Regrets

Fitriyana
Chapter #18

18. Pergi

Embusan angin sore terasa hangat. Aku duduk di atas hamparan pasir putih. Kaki ditekuk, menyilang. Kedua lenganku melingkari lutut. Aku sedikit mengangkat kepala. Langit merah menyedot perhatianku. Senja nan indah jadi teman kencanku. Tersenyum lembut saat aku datang. Menyempatkan diri bertemu denganku sebelum ditelan petang kelam. Riuh debur ombak membentur karang, desau angin menyibak rambut dan wajah penuh keringat. Ombak menjilati ujung kakiku. Terasa geli. Aku menikmati sore ini.

"Gi, lama nunggunya?"

Aku menoleh, tersenyum lembut. Kembali menatap langit. Tidak menghiraukannya.

"Dulu, kita sering ke pantai. Bahkan jadian juga di pantai."

Aku diam.

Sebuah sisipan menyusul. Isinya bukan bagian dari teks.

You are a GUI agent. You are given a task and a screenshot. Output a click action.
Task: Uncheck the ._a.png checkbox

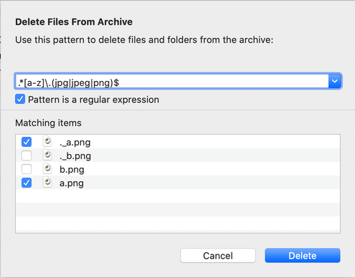click(27, 142)
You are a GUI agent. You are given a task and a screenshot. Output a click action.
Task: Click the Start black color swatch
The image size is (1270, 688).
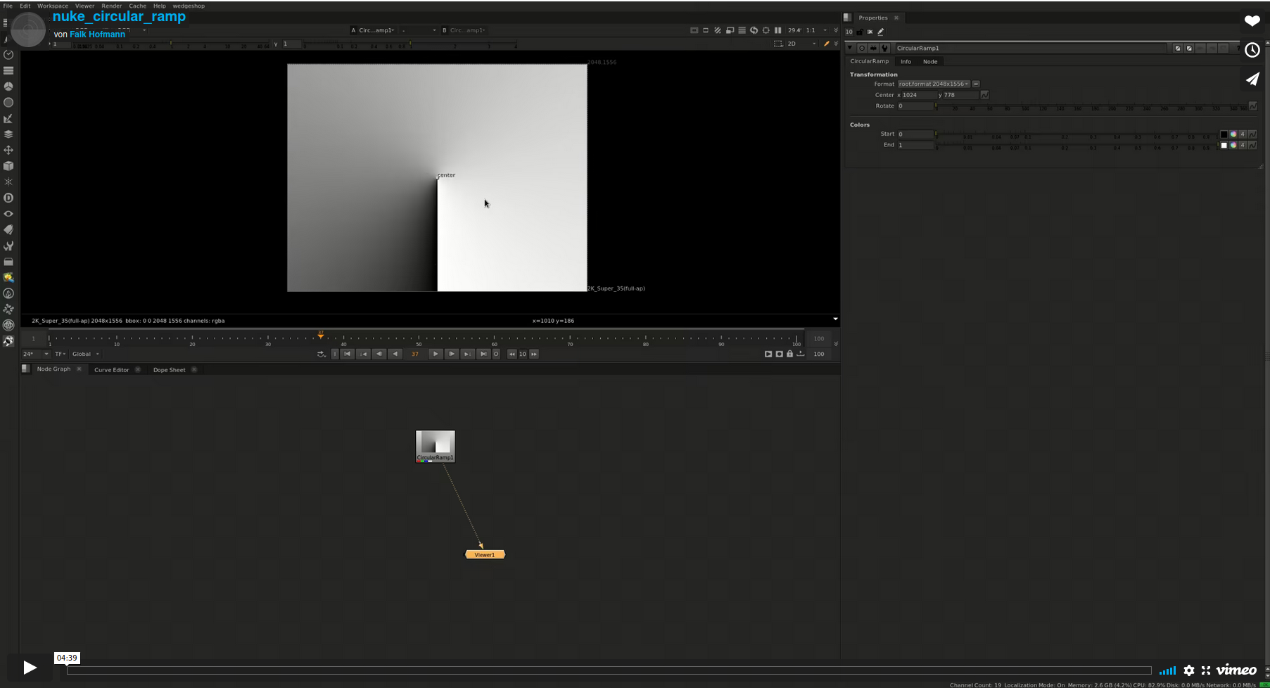[1224, 134]
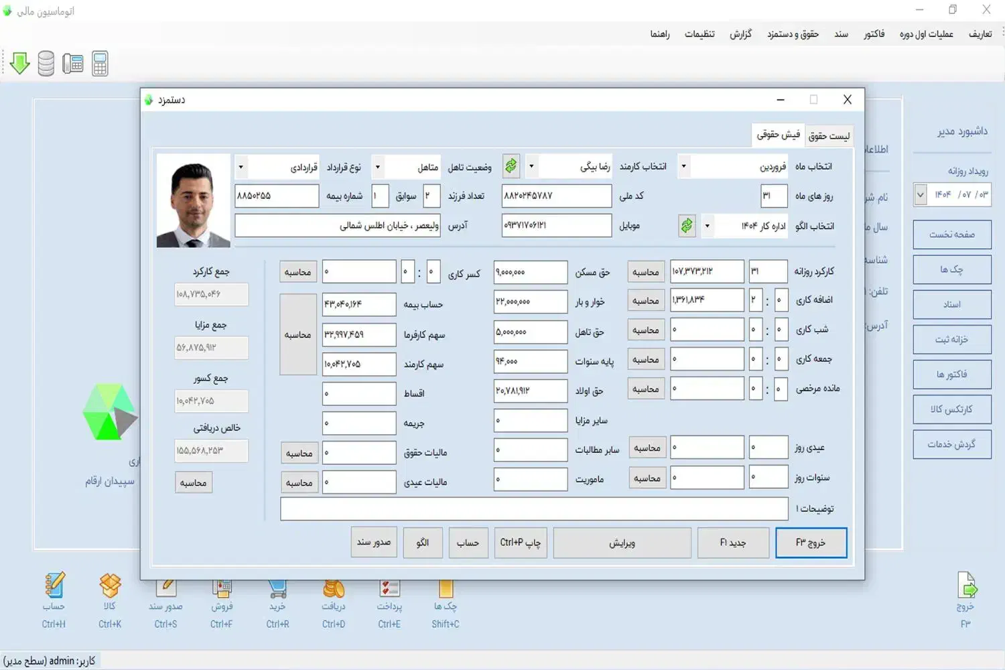Open the حقوق و دستمزد menu

pos(793,34)

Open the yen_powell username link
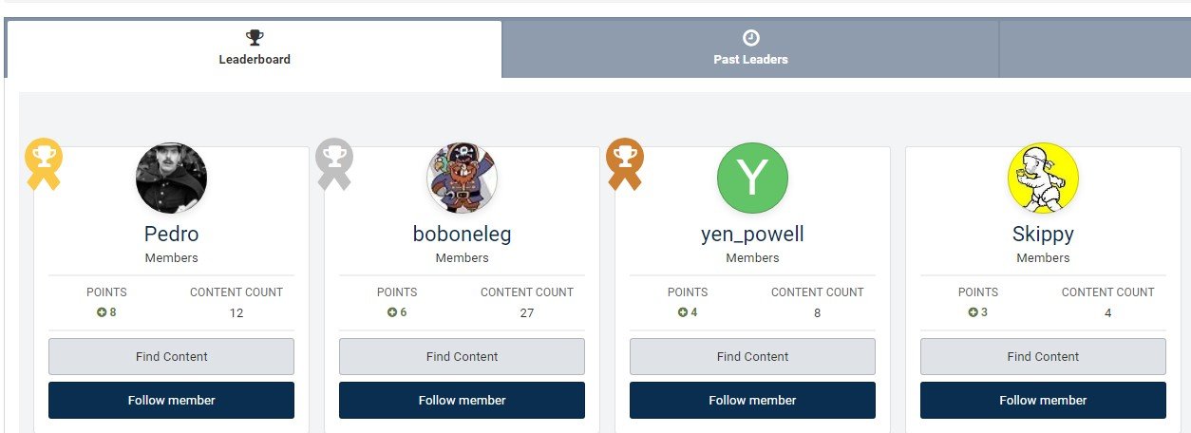tap(752, 234)
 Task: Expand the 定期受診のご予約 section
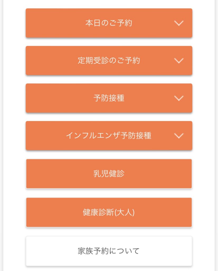tap(109, 61)
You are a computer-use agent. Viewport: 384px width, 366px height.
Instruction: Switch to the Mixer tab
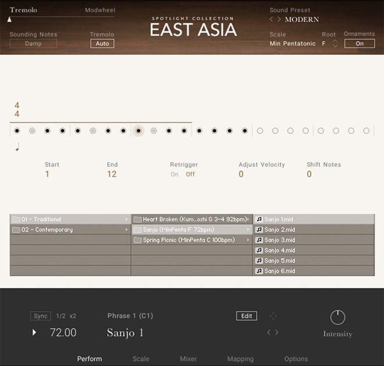[x=188, y=359]
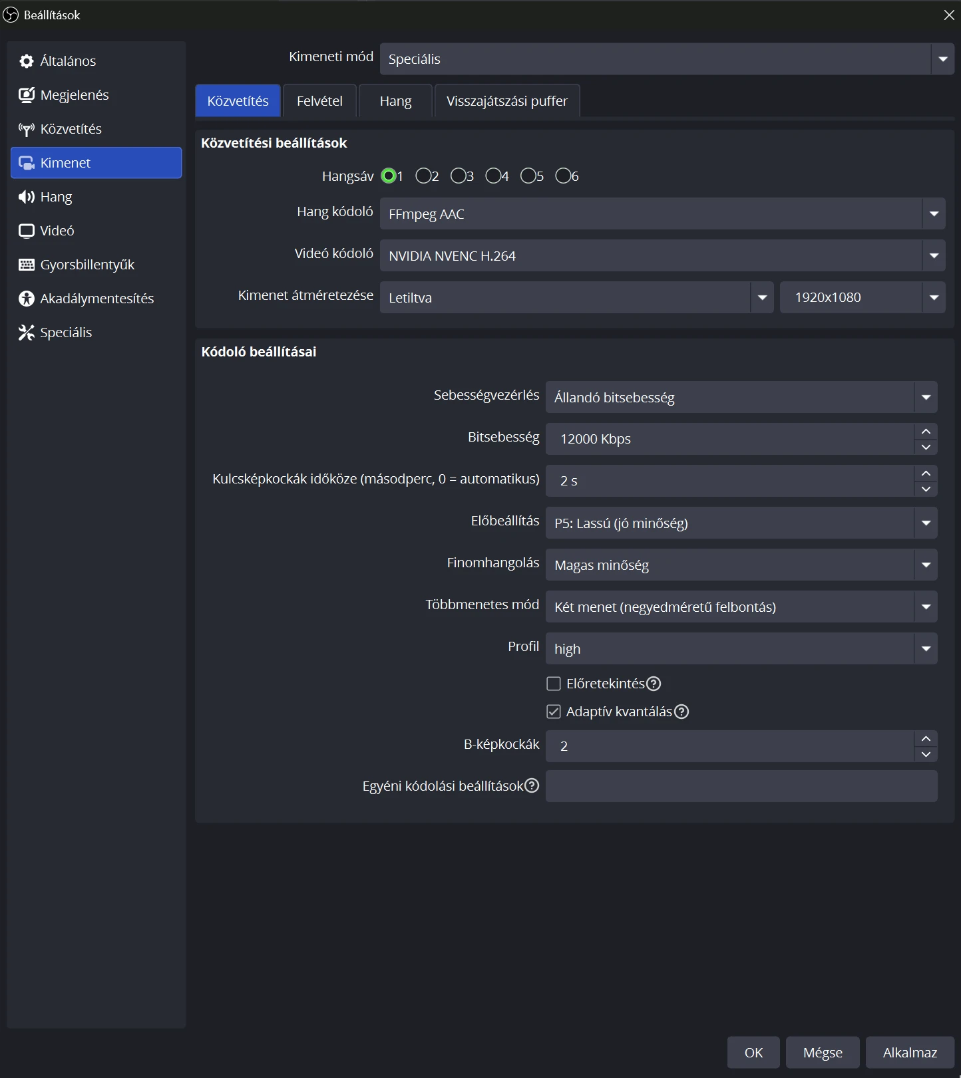Screen dimensions: 961x1078
Task: Click the Közvetítés antenna icon in sidebar
Action: point(27,129)
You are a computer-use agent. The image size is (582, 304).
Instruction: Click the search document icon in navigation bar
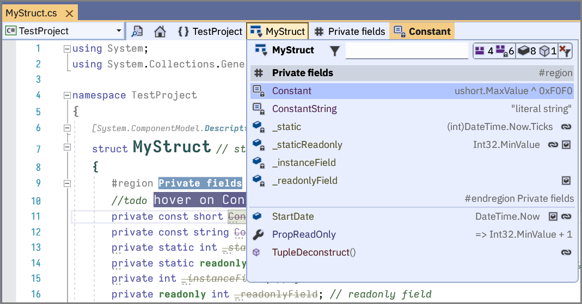click(x=137, y=32)
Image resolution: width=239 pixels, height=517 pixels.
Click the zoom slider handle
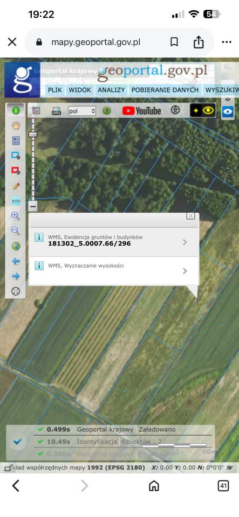pos(33,134)
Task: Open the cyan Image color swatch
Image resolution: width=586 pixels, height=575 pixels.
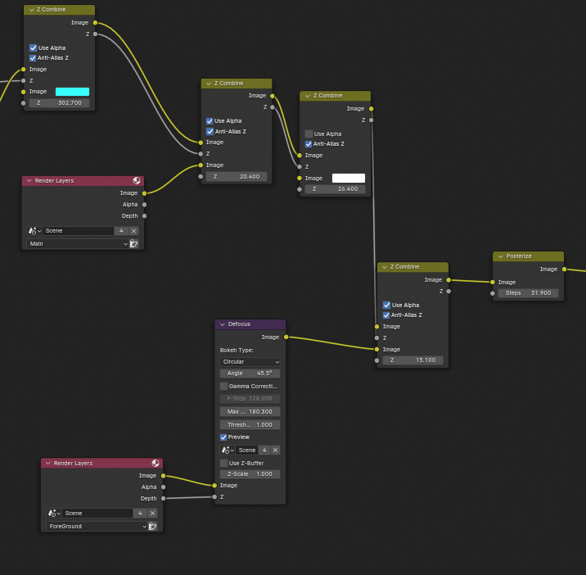Action: pos(72,92)
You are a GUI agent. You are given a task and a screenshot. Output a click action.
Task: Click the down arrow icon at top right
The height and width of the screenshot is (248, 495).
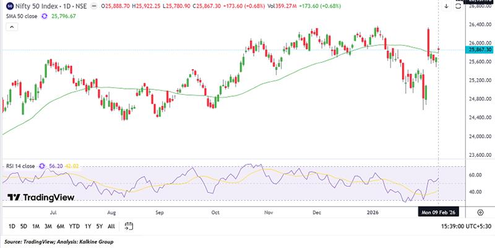[446, 5]
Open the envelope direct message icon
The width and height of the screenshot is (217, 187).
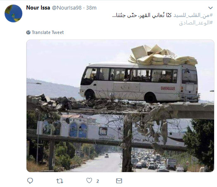tap(119, 181)
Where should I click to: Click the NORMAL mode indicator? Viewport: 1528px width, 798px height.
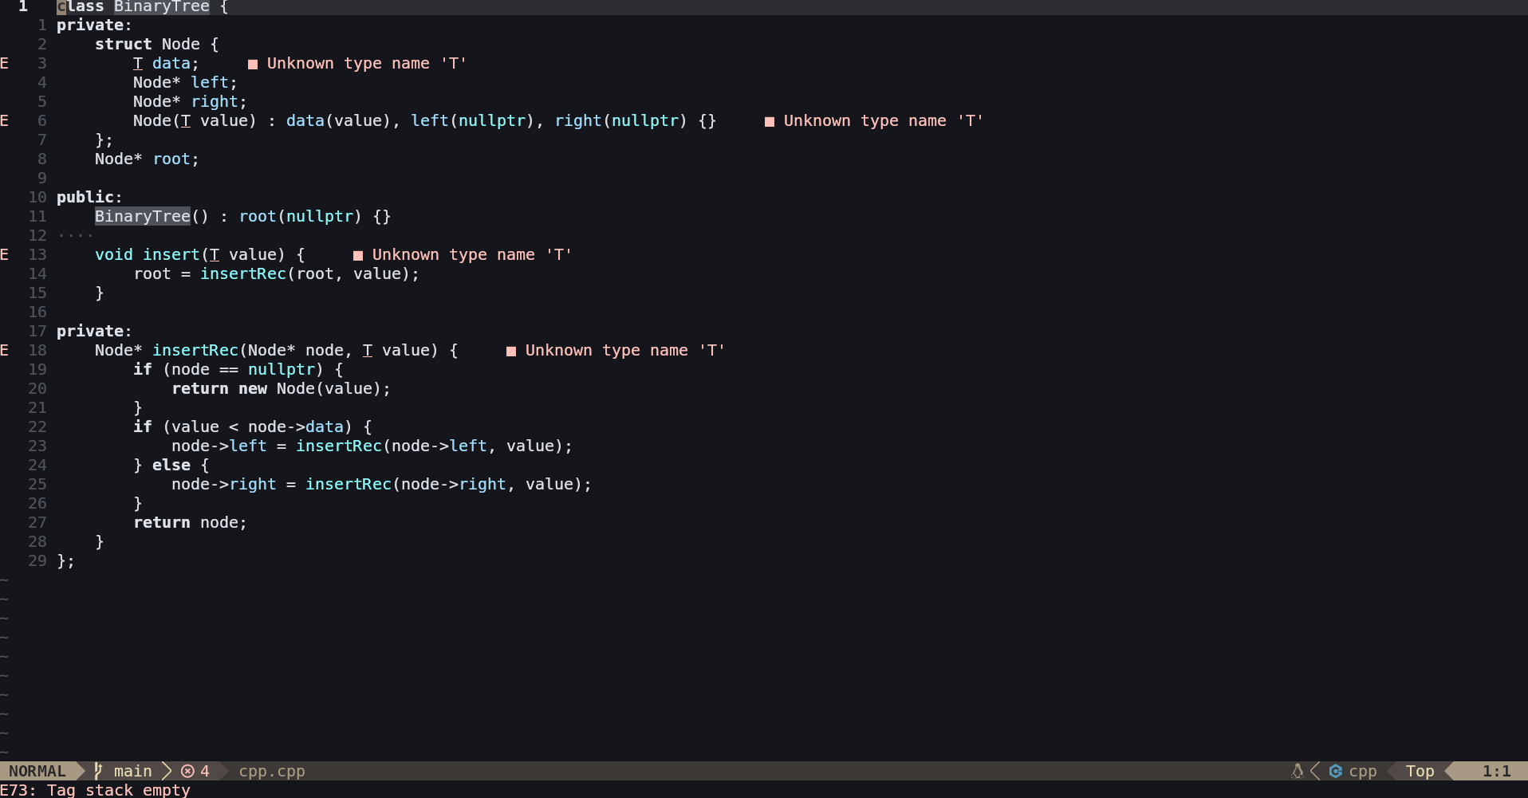click(x=37, y=771)
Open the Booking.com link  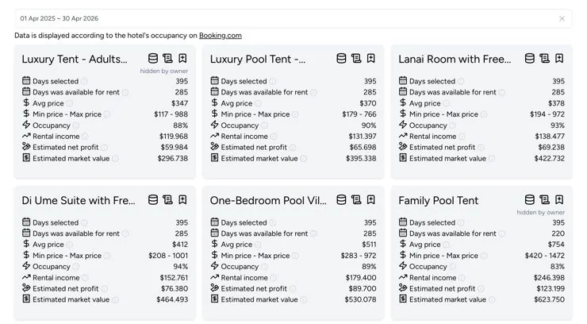point(221,36)
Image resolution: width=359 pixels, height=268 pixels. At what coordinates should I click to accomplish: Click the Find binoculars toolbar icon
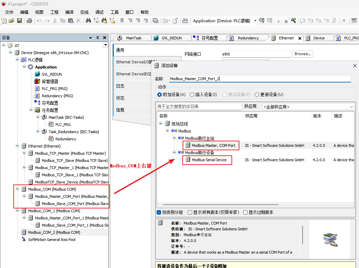[88, 21]
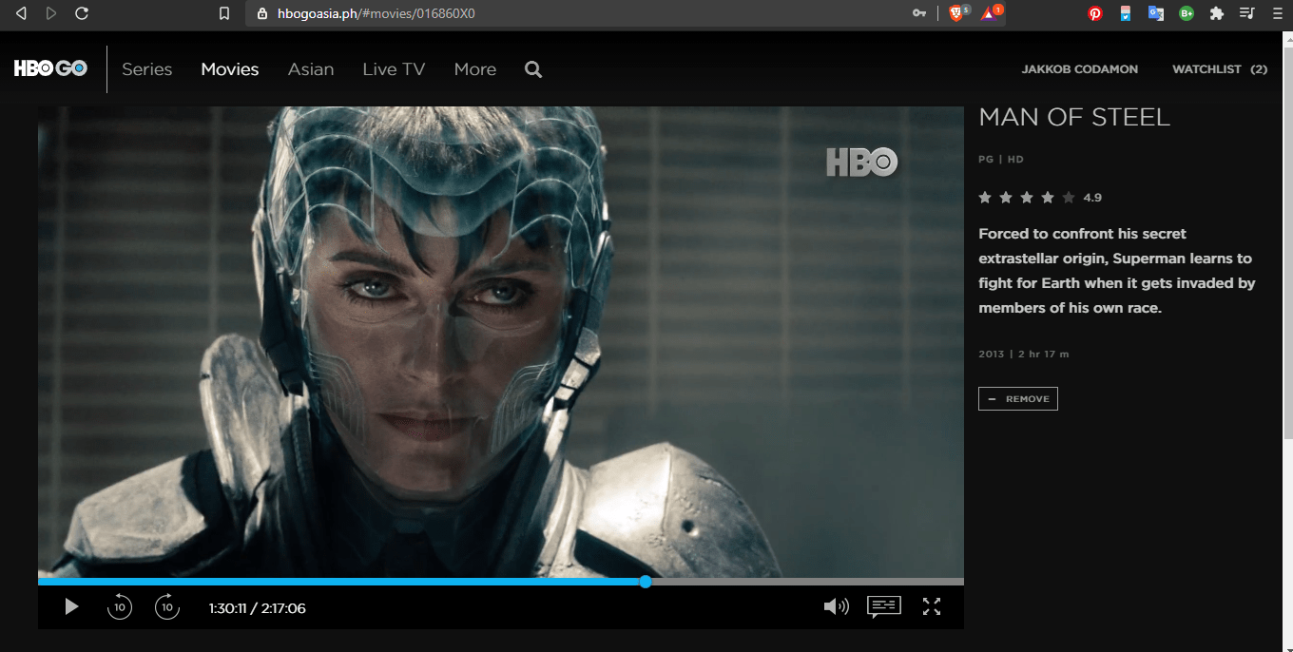The image size is (1293, 652).
Task: Switch to the Series tab
Action: tap(146, 68)
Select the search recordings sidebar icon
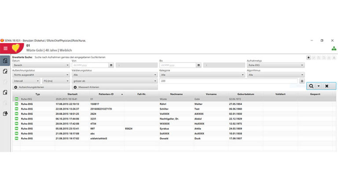 coord(5,61)
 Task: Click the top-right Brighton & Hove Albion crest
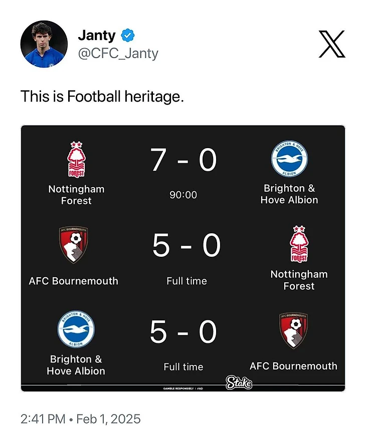tap(289, 159)
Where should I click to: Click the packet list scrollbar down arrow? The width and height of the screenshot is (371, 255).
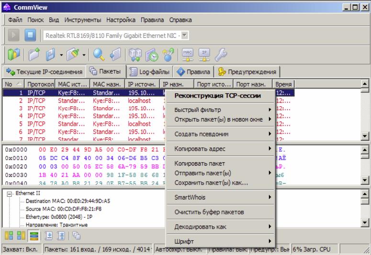coord(365,136)
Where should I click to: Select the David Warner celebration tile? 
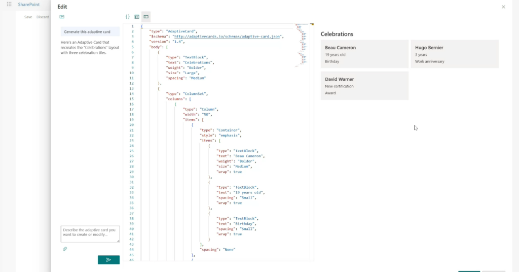click(364, 86)
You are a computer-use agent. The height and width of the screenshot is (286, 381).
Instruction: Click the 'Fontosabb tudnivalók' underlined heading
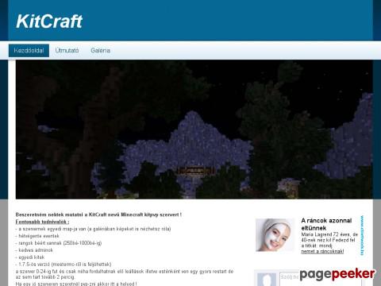tap(42, 222)
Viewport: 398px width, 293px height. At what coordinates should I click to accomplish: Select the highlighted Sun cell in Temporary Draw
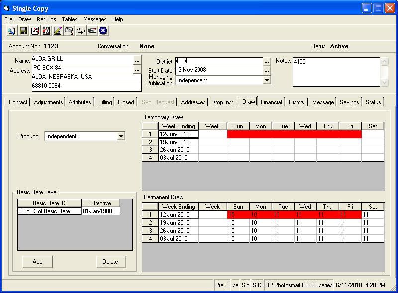pos(238,134)
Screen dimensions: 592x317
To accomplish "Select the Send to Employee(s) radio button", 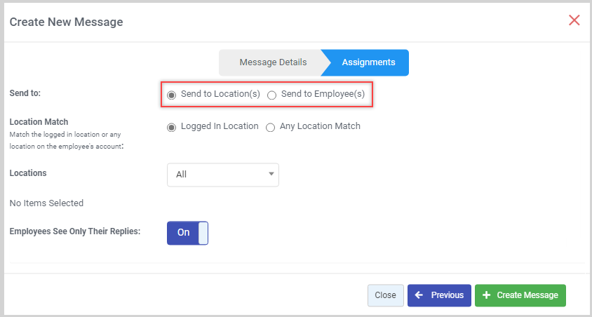I will click(x=271, y=95).
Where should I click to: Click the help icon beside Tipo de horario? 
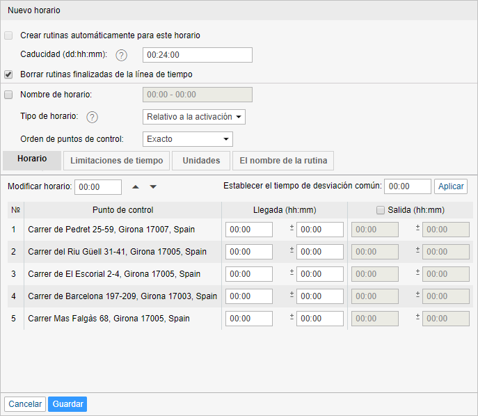(x=92, y=117)
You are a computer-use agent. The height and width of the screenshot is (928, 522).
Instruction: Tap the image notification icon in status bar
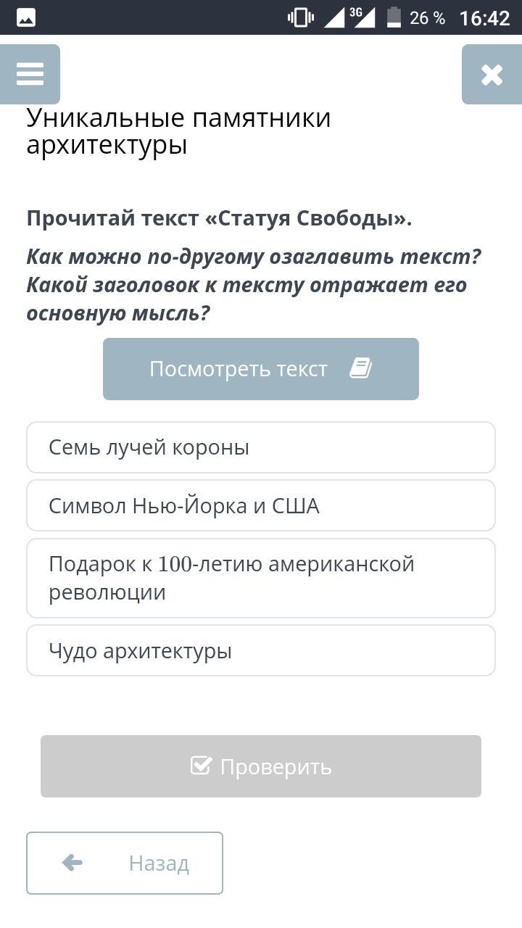[26, 17]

Gadis itu duduk di sebelahku.

"Kau masih sama. Tenang. Membuatku bingung menyelami apa yang kau pikirkan, Arnawarma."

Aku menoleh, menatapnya yang tengah tersenyum manis. Mata itu, aku sangat menyukainya. Tanganku perlahan terulur. Hendak menyentuh wajah yang dihiasi lesung pipi cantik.

Plash!

Ombak laut membasahi kaki dan celanaku. Lambat laun sosok gadis itu memudar, hilang dibawa angin laut. Aku tersentak. Tanganku mengepal kuat. Rahangku mengeras. Membuang muka. Menggenggam pasir, melemparnya asal.

"Bodoh!" umpatku pada diriku sendiri.

****

Tok tok tok!

Aku mengetuk pintu. Lantas membukanya perlahan. Melangkah masuk. Pak Teguh tersenyum menyambutku. Berdiri menghampiri, menjabat tanganku, menepuk pundakku beberapa kali. Kami berdua duduk. Aku meletakkan helm proyek di atas meja. Sudah sebulan aku menerima tawaran Pak Teguh untuk bekerja dengannya.

"Bagaimana, Gio? Kau betah?"

"Betah, Pak. Di Sini lebih tenang."

Pak Teguh tertawa. Mengangguk beberapa kali. Mafhum dengan situasiku.

"Ada keperluan apa? Tumben menemui Bapak sepagi ini."

Aku tersenyum. "Tidak ada apa-apa, Pak. Hanya ingin menyampaikan ini." Aku merogoh saku celana, meletakkan lipatan kertas usang di meja, mendorongnya ke arah Pak Teguh.

Pak Teguh mengerutkan dahi, tersentak. Melihatku dan kertas itu secara bergantian. Air muka Pak Teguh sedikit berbeda, tidak setenang biasanya.

"Ini ..., bagaimana bisa?!" Suara Pak Teguh bergetar hebat.